Given data section start

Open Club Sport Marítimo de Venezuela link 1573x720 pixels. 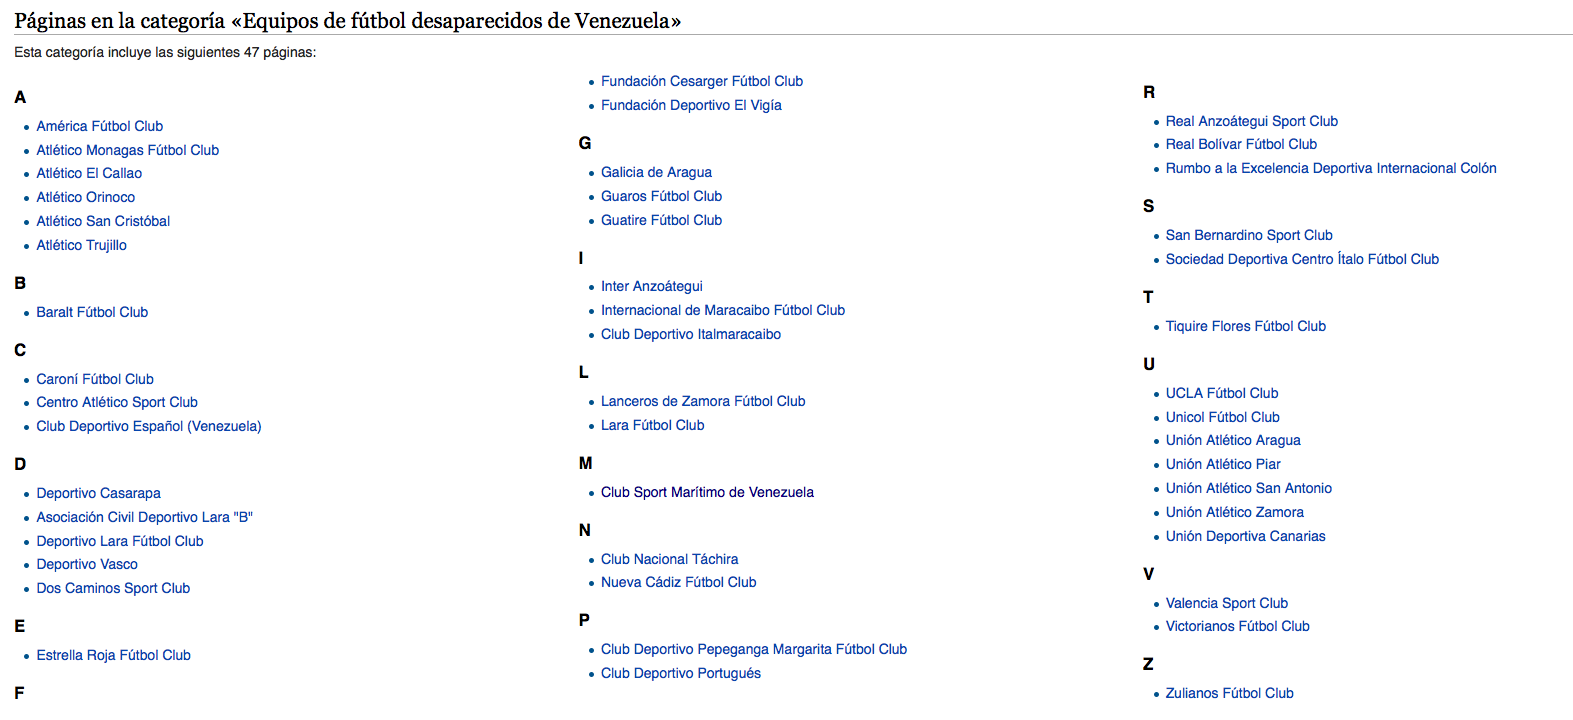coord(707,492)
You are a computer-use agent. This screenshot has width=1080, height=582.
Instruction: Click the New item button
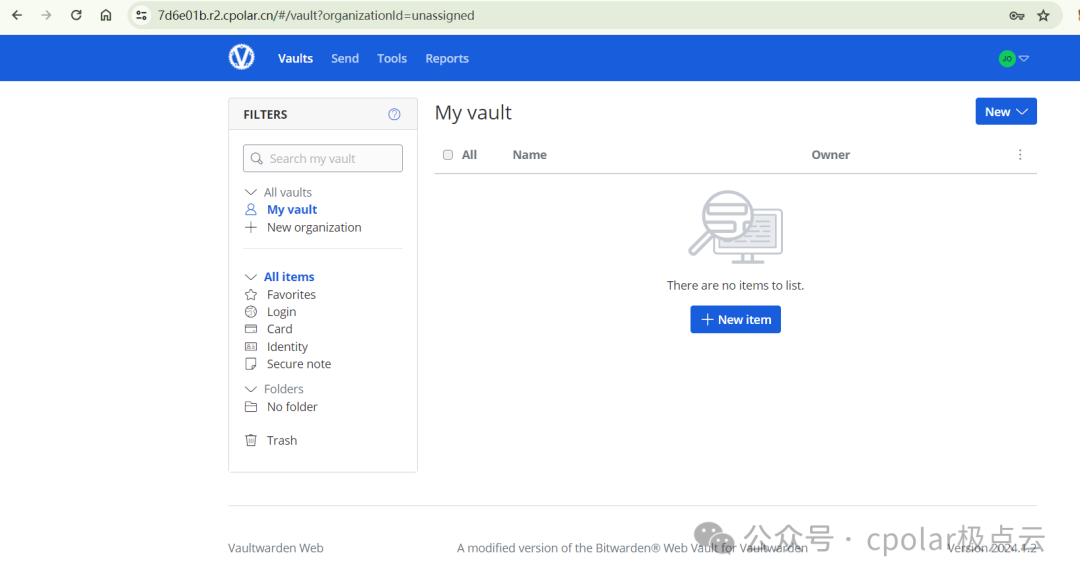[x=735, y=320]
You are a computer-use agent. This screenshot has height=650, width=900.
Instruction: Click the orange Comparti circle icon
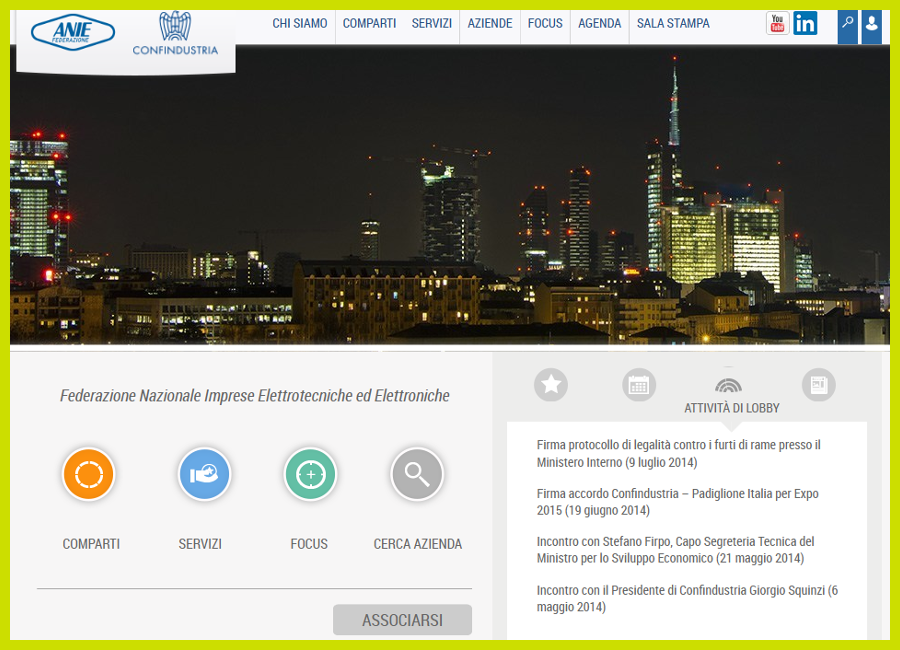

Given data section end

> [Aim of the task]
Leave the pictures out and reproduce exactly the lines from the line with "has height=650, width=900." to the end of the material above.

> [Answer below]
You are a computer-use agent. This screenshot has height=650, width=900.
Instruction: Click the orange Comparti circle icon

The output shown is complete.